According to RSF, the survey was compiled by sending a questionnaire to its 15 freedom of expression organisations partners throughout the world, to its network of 130 correspondents, and to journalists, researchers, jurists and human rights activists. The questionnaire contained 50 questions about press freedom in their (participants’) countries. According to the report, the worldwide index covers 169 nations and because of lack of data, some countries were not included. It places shows that Rwanda improved by two places in 2007 to position 145 this year.
Safari Gaspard, President of the Rwanda Journalists Association (RJA), dismissed the report saying that it is not professional. “Last month, we had a meeting of the East African Media Associations comprised of 11 countries.
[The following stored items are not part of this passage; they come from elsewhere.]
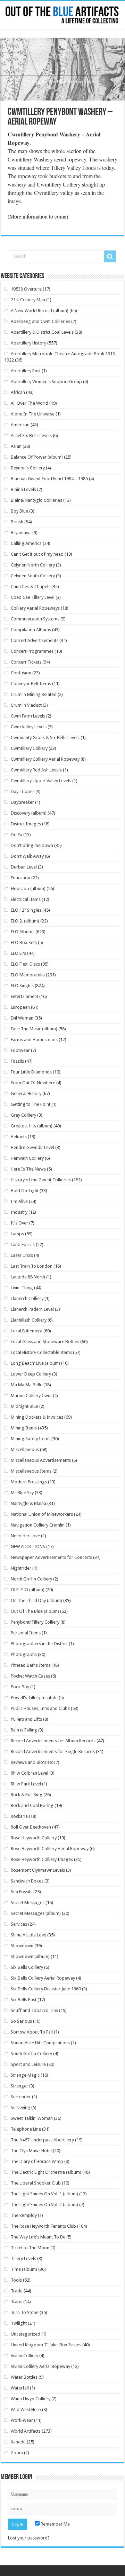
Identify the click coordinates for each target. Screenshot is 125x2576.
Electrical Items (26, 899)
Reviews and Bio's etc (32, 1762)
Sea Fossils (21, 1891)
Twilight (19, 2323)
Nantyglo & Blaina (28, 1503)
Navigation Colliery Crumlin (38, 1525)
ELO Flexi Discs (25, 964)
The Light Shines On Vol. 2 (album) (44, 2204)
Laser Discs (22, 1255)
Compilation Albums (31, 629)
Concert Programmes (32, 651)
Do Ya (16, 834)
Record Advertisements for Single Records (53, 1751)
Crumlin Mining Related (34, 694)
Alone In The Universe (33, 414)
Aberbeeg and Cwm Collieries (40, 321)
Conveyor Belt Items (31, 683)
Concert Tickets (26, 662)
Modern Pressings (29, 1481)
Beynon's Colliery (28, 467)
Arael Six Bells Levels (31, 435)
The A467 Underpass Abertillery (42, 2139)
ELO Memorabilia (28, 974)
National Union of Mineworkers (42, 1514)
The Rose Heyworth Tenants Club (43, 2226)
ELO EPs (18, 953)
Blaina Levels (23, 489)
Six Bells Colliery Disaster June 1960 (46, 1988)
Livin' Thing (22, 1287)
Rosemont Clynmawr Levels (38, 1870)
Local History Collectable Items (41, 1352)
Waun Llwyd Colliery (30, 2398)
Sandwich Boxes (27, 1881)
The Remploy (24, 2215)
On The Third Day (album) (36, 1600)
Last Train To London (31, 1266)
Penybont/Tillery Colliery (35, 1622)
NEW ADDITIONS (28, 1546)
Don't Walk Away (27, 856)
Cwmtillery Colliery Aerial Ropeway (45, 759)
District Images (26, 823)
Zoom (17, 2452)
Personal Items (26, 1632)
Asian (16, 446)
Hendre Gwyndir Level (32, 1147)
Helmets (19, 1136)
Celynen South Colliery (33, 575)
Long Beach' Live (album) (35, 1363)
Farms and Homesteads (34, 1039)
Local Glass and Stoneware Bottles (45, 1341)
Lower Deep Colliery (31, 1374)
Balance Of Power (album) (37, 457)
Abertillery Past (26, 370)
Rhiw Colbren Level (29, 1773)
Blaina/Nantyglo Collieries (36, 500)
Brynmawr (21, 532)
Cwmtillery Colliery (29, 748)
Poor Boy (20, 1686)
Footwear (20, 1050)
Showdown (22, 1945)
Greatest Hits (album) (31, 1125)
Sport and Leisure (28, 2064)
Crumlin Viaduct (26, 705)
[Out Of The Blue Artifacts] (62, 15)
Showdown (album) (30, 1956)
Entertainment (24, 996)
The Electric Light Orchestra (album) (46, 2172)
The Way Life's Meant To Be (38, 2237)
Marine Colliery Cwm (31, 1395)
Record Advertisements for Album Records (53, 1740)
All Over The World (29, 403)
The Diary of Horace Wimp (37, 2161)
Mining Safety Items (30, 1438)
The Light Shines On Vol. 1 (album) (44, 2193)
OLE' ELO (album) (27, 1589)
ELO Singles (22, 985)
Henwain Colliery (27, 1158)
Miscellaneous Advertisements (41, 1460)
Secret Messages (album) (36, 1913)
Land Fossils (23, 1244)
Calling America (26, 543)
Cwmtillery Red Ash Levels (36, 769)
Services (19, 1924)
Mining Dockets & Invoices (37, 1417)
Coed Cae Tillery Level (33, 597)
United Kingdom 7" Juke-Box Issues (46, 2344)
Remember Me (55, 2524)
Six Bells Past (23, 1999)
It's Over (19, 1223)
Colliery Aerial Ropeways (35, 608)
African (18, 392)
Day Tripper (22, 791)
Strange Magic (25, 2075)
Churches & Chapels (30, 586)
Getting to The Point (30, 1104)
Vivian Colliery (24, 2355)
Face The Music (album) (34, 1028)
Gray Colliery (23, 1115)
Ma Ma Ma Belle (26, 1384)
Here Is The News (28, 1169)
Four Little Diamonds (31, 1072)
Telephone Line (26, 2129)
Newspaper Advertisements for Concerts (51, 1557)
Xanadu (18, 2441)
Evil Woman (22, 1018)
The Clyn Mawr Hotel (31, 2150)
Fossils (17, 1061)
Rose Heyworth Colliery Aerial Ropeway (50, 1848)
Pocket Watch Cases (30, 1676)
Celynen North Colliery (33, 565)
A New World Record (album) (39, 310)
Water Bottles (24, 2377)
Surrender (21, 2096)
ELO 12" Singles (26, 910)
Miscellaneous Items (31, 1471)
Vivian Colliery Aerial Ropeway (40, 2366)
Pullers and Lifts (26, 1719)
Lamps (17, 1233)
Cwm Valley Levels (29, 726)
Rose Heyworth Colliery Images (42, 1859)
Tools (16, 2280)
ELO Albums (22, 931)
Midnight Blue (24, 1406)
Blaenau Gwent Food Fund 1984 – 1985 (49, 478)
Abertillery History (28, 343)
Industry (19, 1212)
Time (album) (24, 2269)
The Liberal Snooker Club (36, 2183)
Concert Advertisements (34, 640)
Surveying (20, 2107)
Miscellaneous (25, 1449)
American (20, 424)
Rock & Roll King (26, 1794)
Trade (17, 2290)
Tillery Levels (23, 2258)
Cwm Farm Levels (28, 716)
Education (20, 877)
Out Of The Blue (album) (35, 1611)
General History (26, 1093)
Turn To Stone (25, 2312)
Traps (16, 2301)
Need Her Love (25, 1535)
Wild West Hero (26, 2409)
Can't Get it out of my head (37, 554)
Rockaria (19, 1816)
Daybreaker (22, 802)
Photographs (24, 1654)
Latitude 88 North (28, 1276)
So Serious (21, 2021)
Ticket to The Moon (30, 2247)
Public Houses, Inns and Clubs (40, 1708)
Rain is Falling (24, 1730)
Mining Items (24, 1427)
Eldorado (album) (28, 888)
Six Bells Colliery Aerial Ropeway (43, 1978)
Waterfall (20, 2388)
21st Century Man (28, 299)
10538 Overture (26, 289)
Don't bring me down (32, 845)
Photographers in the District (39, 1643)
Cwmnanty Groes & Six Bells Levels (45, 737)
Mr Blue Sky (22, 1492)
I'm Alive (19, 1201)
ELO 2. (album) (25, 921)
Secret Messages (27, 1902)
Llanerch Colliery (27, 1298)
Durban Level (24, 867)
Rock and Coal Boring (32, 1805)
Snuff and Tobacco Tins (34, 2010)
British (17, 521)
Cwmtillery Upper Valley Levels (41, 780)
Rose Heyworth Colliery (34, 1837)
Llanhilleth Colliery (29, 1320)
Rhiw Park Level (26, 1783)
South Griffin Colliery (31, 2053)
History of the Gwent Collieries (41, 1179)
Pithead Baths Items (30, 1665)
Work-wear (22, 2420)
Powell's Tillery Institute (34, 1697)
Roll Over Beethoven (31, 1827)
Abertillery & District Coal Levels (42, 332)
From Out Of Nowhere (33, 1082)
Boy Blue (19, 511)
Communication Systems (35, 618)
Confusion (21, 672)
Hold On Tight (25, 1190)
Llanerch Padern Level (32, 1309)
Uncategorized (25, 2334)
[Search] (110, 256)
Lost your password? (29, 2538)
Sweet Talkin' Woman (32, 2118)
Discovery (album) (29, 813)
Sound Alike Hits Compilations (40, 2042)
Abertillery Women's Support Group (46, 381)
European (20, 1007)
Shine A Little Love (28, 1934)
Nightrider (21, 1568)
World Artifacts (26, 2431)
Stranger (19, 2085)
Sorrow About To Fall (32, 2032)
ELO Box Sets (24, 942)
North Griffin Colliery (31, 1579)
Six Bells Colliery (27, 1967)
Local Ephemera (26, 1330)
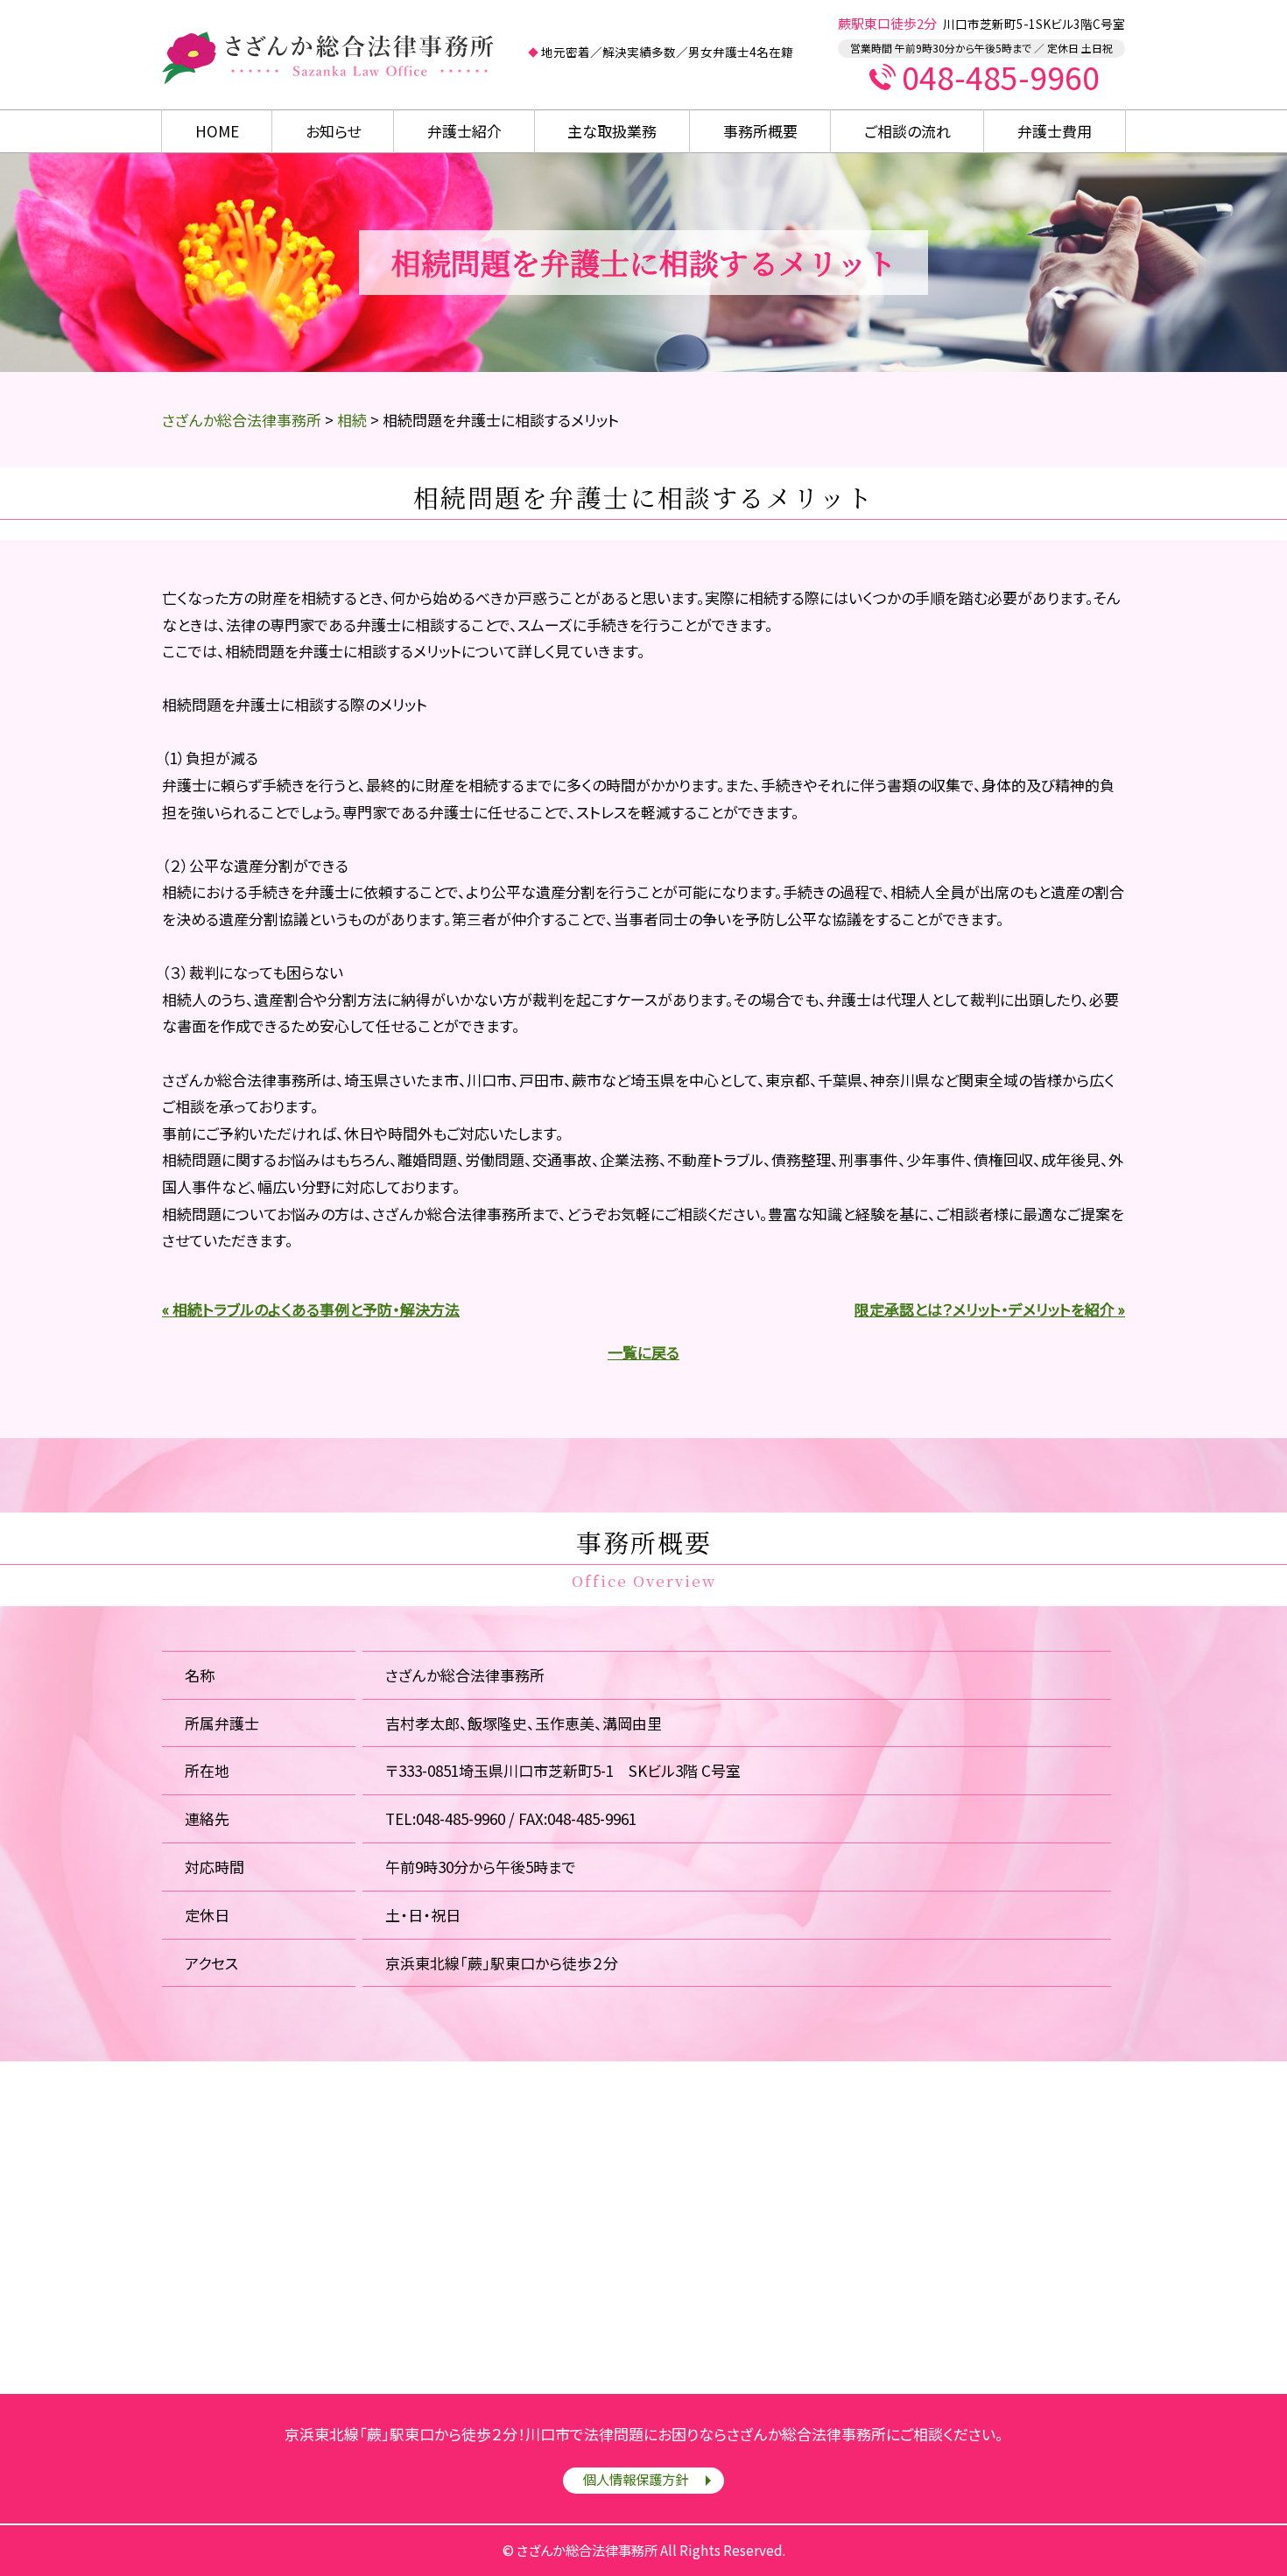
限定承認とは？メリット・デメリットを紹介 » (989, 1309)
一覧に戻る (643, 1352)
They all dismissed the report as being more of political than professional nature and that’s our position.”
Speaking to The New Times, the Managing Director of Contact FM, Albert Rudatsimburwa, said that the report is not realistic and fair. That it’s more controlled by the West, working for political interests. “Look at its structure and how it was founded. It’s the same game going on, only changing colours. I can’t accredit the report and I don’t believe in what these guys are doing,” Rudatsimburwa underscored.
According to the High Council of the Media (HCM), Rwanda currently has 17 radio stations and 30 registered newspapers with different editorial lines. Online information is not controlled, and newspapers publish whatever they want while some radios broadcast live without editing the information.